Attention

The vector search and clustering algorithms in RAFT are being migrated to a new library dedicated to vector search called cuVS. We will continue to support the vector search algorithms in RAFT during this move, but will no longer update them after the RAPIDS 24.06 (June) release. We plan to complete the migration by RAPIDS 24.08 (August) release.

Sampling Without Replacement#

#include <raft/random/sample_without_replacement.cuh>

namespace raft::random

template<typename DataT, typename IdxT, typename WeightsVectorType, class OutIndexVectorType>
void sample_without_replacement(raft::resources const &handle, RngState &rng_state, raft::device_vector_view<const DataT, IdxT> in, WeightsVectorType &&weights_opt, raft::device_vector_view<DataT, IdxT> out, OutIndexVectorType &&outIdx_opt)#

Sample the input vector without replacement, optionally based on the input weight vector for each element in the array.

The implementation is based on the one-pass sampling algorithm described in “Accelerating weighted random sampling without replacement,” a technical report by Kirill Mueller.

If no input weight vector is provided, then input elements will be sampled uniformly. Otherwise, the elements sampled from the input vector will always appear in increasing order of their weights as computed using the exponential distribution. So, if you are particular about the order (for e.g., array permutations), then this might not be the right choice.

Note

Please do not specify template parameters explicitly, as the compiler can deduce them from the arguments.

Template Parameters:
  • DataT – type of each element of the input array in

  • IdxT – type of the dimensions of the arrays; output index type

  • WeightsVectorType – std::optional<raft::device_vector_view<const weight_type, IdxT>> of each elements of the weights array weights_opt

  • OutIndexVectorType – std::optional<raft::device_vector_view<IdxT, IdxT>> of output indices outIdx_opt

Parameters:
  • handle[in] RAFT handle containing (among other resources) the CUDA stream on which to run.

  • rng_state[inout] Pseudorandom number generator state.

  • in[in] Input vector to be sampled.

  • weights_opt[in] std::optional weights vector. If not provided, uniform sampling will be used.

  • out[out] Vector of samples from the input vector.

  • outIdx_opt[out] std::optional vector of the indices sampled from the input array.

Pre:

The number of samples out.extent(0) is less than or equal to the number of inputs in.extent(0).

Pre:

The number of weights wts.extent(0) equals the number of inputs in.extent(0).

template<typename ...Args, typename = std::enable_if_t<sizeof...(Args) == 5>>
void sample_without_replacement(Args... args)#

Overload of sample_without_replacement to help the compiler find the above overload, in case users pass in std::nullopt for one or both of the optional arguments.

Please see above for documentation of sample_without_replacement.
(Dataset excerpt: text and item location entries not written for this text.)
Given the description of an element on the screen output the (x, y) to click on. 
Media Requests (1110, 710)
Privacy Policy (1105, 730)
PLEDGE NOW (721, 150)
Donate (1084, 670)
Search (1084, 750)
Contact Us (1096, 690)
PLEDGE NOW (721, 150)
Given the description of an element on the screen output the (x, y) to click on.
#include <raft/random/permute.cuh>

namespace raft::random

template<typename InputOutputValueType, typename IntType, typename IdxType, typename Layout>
void permute(raft::resources const &handle, raft::device_matrix_view<const InputOutputValueType, IdxType, Layout> in, std::optional<raft::device_vector_view<IntType, IdxType>> permsOut, std::optional<raft::device_matrix_view<InputOutputValueType, IdxType, Layout>> out)#

Randomly permute the rows of the input matrix.

We do not support in-place permutation, so that we can compute in parallel without race conditions. This function is useful for shuffling input data sets in machine learning algorithms.

Note

This is NOT a uniform permutation generator! It only generates a small fraction of all possible random permutations. If your application needs a high-quality permutation generator, then we recommend Knuth Shuffle.

Template Parameters:
  • InputOutputValueType – Type of each element of the input matrix, and the type of each element of the output matrix (if provided)
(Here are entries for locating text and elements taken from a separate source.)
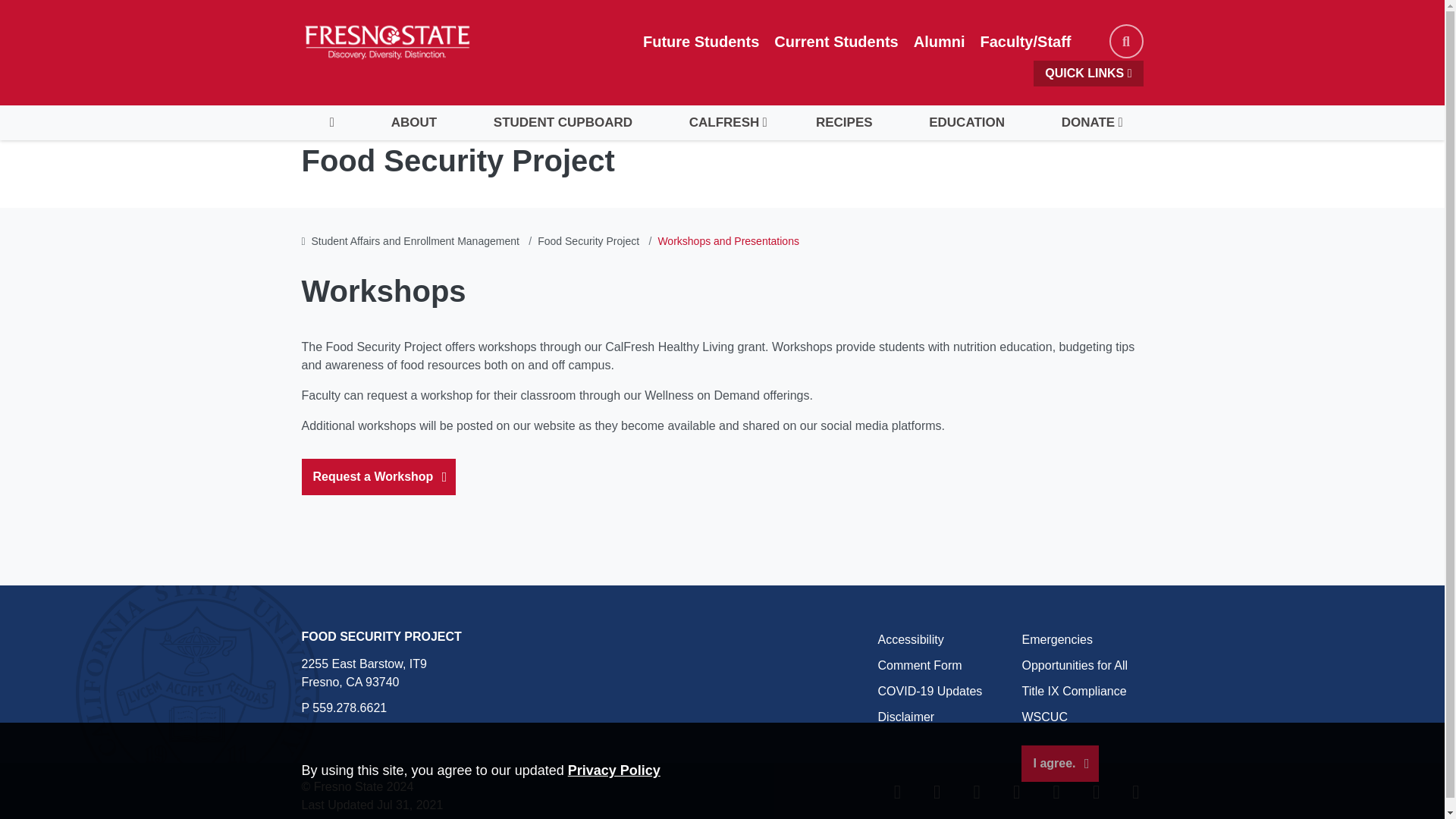
Future Students (700, 41)
EDUCATION (966, 122)
I agree. (1059, 763)
DONATE (1087, 122)
QUICK LINKS (1087, 73)
RECIPES (844, 122)
ABOUT (413, 122)
Food Security Project link in the footer section (381, 635)
Alumni (938, 41)
Current Students (836, 41)
HOME (331, 122)
STUDENT CUPBOARD (562, 122)
Quick Links (1087, 73)
Privacy Policy (614, 770)
CALFRESH (724, 122)
Given the description of an element on the screen output the (x, y) to click on. 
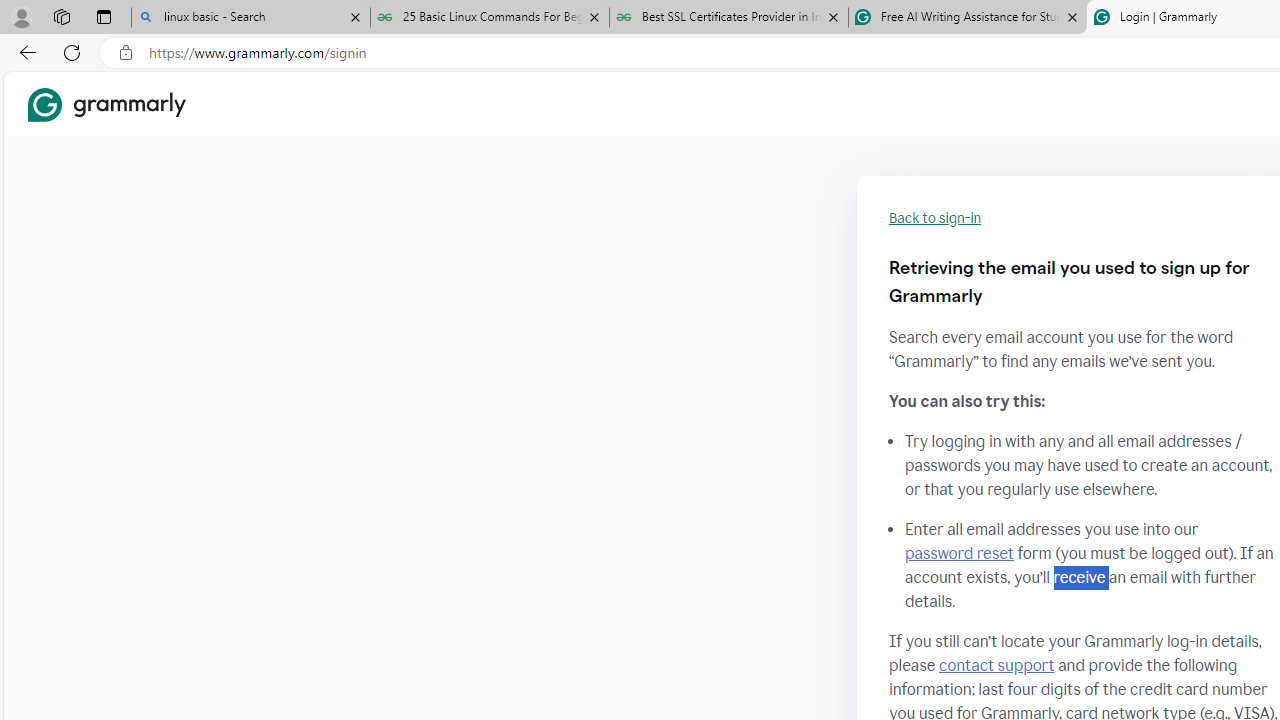
Back to sign-in (935, 218)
  • IntType – Integer type of each element of permsOut

  • IdxType – Integer type of the extents of the mdspan parameters

  • Layout – Either raft::row_major or raft::col_major

Parameters:
  • handle[in] RAFT handle containing the CUDA stream on which to run.

  • in[in] input matrix

  • permsOut[out] If provided, the indices of the permutation.

  • out[out] If provided, the output matrix, containing the permuted rows of the input matrix in. (Not providing this is only useful if you provide permsOut.)

Pre:

If permsOut.has_value() is true, then (*permsOut).extent(0) == in.extent(0) is true.

Pre:

If out.has_value() is true, then (*out).extents() == in.extents() is true.

template<typename InputOutputValueType, typename IdxType, typename Layout, typename PermsOutType, typename OutType>
void permute(raft::resources const &handle, raft::device_matrix_view<const InputOutputValueType, IdxType, Layout> in, PermsOutType &&permsOut, OutType &&out)#

Overload of permute that compiles if users pass in std::nullopt for either or both of permsOut and out.